The recent roar around Heart Lamp has everyone itching to know more about the Booker Prizes, and the various books that end up on its precious radar. Given that the committee values diverse storytelling, especially the kind of stories that give us a lens into marginalised people’s everyday lives, here is a list of Pride month Booker nominated books that you should check out!
 
The Ministry of Utmost Happiness, Arundhati Roy
Although Roy’s God of Small Things won the Booker in 1997, her fans waited another 20 years for her new book, Ministry of Utmost Happiness, long-listed for the prize in 2017. In Delhi, a mother examines her newborn boy, Aftab, only to find the disturbing anatomical female parts. The lonely Aftab grows up to haunt the Hijras, at the transgender centre, convinced that it is more home than his parental home or the rest of society, where he cannot be himself. As this ravishing, deeply humane novel braids many unconnected lives together, it reinvents what a novel can do and can be. The Ministry of Utmost Happiness demonstrates on every page the miracle of Arundhati Roy’s storytelling gifts.

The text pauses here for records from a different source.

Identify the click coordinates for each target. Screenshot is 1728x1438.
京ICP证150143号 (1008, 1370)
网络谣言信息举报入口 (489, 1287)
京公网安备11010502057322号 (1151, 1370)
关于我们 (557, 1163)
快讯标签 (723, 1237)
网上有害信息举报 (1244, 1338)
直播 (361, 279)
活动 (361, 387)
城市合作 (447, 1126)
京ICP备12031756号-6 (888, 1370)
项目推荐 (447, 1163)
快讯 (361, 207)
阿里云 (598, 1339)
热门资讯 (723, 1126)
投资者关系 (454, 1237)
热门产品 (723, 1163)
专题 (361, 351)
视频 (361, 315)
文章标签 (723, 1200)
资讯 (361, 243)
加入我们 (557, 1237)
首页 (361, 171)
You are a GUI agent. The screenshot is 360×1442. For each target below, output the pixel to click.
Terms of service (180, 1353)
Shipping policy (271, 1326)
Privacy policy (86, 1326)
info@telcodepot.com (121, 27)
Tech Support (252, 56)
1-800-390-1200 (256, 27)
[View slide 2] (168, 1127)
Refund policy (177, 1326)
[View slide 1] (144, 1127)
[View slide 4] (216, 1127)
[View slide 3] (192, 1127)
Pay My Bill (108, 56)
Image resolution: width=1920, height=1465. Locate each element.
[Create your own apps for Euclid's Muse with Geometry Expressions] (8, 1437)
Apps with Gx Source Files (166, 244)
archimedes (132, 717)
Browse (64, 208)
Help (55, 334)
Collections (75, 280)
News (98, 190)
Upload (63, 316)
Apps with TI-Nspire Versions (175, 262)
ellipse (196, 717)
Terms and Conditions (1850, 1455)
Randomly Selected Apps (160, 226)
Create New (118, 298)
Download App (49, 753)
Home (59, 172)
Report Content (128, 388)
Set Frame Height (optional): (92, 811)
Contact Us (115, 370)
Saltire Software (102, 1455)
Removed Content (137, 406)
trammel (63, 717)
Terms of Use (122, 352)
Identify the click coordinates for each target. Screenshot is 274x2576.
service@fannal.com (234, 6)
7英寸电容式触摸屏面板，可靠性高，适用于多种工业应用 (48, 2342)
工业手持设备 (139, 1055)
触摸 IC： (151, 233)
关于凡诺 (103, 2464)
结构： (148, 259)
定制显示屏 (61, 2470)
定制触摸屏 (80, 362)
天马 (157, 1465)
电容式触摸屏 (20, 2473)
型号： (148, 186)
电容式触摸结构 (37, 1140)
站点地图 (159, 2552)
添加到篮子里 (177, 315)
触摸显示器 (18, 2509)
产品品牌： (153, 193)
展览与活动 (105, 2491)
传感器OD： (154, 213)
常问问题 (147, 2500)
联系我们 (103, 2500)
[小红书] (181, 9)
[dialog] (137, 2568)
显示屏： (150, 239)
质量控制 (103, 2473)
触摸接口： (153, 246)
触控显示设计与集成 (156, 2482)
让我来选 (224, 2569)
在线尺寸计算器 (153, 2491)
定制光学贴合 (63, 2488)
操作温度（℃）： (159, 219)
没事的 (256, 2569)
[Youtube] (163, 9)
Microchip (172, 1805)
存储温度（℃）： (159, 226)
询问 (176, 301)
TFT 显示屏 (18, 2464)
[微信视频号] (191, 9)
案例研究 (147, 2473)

Shuggie Bain by Douglas Stuart
The famous winner of the Booker in 2020, this is a powerful, desperate, tragic and harrowing tale, taking its toll on the reader. There is, nevertheless, amongst the grim realities of life, slight slivers of light and hope that shine through the novel. Shuggie Bain is a young boy growing up in 80s Glasgow, in an environment where men were discouraged from showing any emotions. With an alcoholic mother, absent father, and a dawning sense that his queerness means he just doesn’t fit into the same mould as all the other kids. It is a stark, evocative novel that presents both its setting and its characters with deep empathy.

Pride Month Reads

Love and Other Thought Experiments, Sophie Ward
Long-listed for the 2020 Booker, on one level Love and Other Thought Experiments is an understated, contemporary novel about love, loss, unconventional families and the consequences of choice. On another, it’s a sandbox of philosophical ideas ranging from free will and the nature of consciousness to the limits of human experience. This book cannot be shelved into a single genre. What’s special about it is that it traces the every lives of two queer parents — but documents the problems in their lives that have nothing to do with their queer identity, portraying them as ordinary individuals with normal, day-to-day lives.
 
Girl, Woman, Other by Bernardine Evaristo
Sharing is caring, and Bernardine Evaristo shares life experiences that stretch back a century in time and move towards our immediate, contemporary world. She cares for her characters, and that results in the reader caring too. Joint winner of the 2019 Booker, this book feels like a polyphonic choir of women, singing a song of life in dissonances and harmonies! In the face of feminism, Black consciousness and the queer rights movement, this book spreads the idea that there is no singular truth to any of these identities, breaking the stereotype of queer characters in mainstream novels bearing the burden of representing their entire community.
 

Pride Month Reads

The Seven Moons of Maali Almeida by Shehan Karunatilaka
Set in Colombo, Sri Lanka, in 1989, the ghost of war photographer Maali Almeida finds himself in a liminal place called the In Between. He has seven days (“moons”) to figure out who killed him and why. The book is effectively structured as a thriller/murder mystery with Maali trying to reconstruct the events that led to his violent death. What’s interesting is that Maali himself is a closeted gay photojournalist in war-torn Sri Lanka. The magical realism of this novel really stands out — in that it uses mythical elements to tell haunting stories of real, queer people.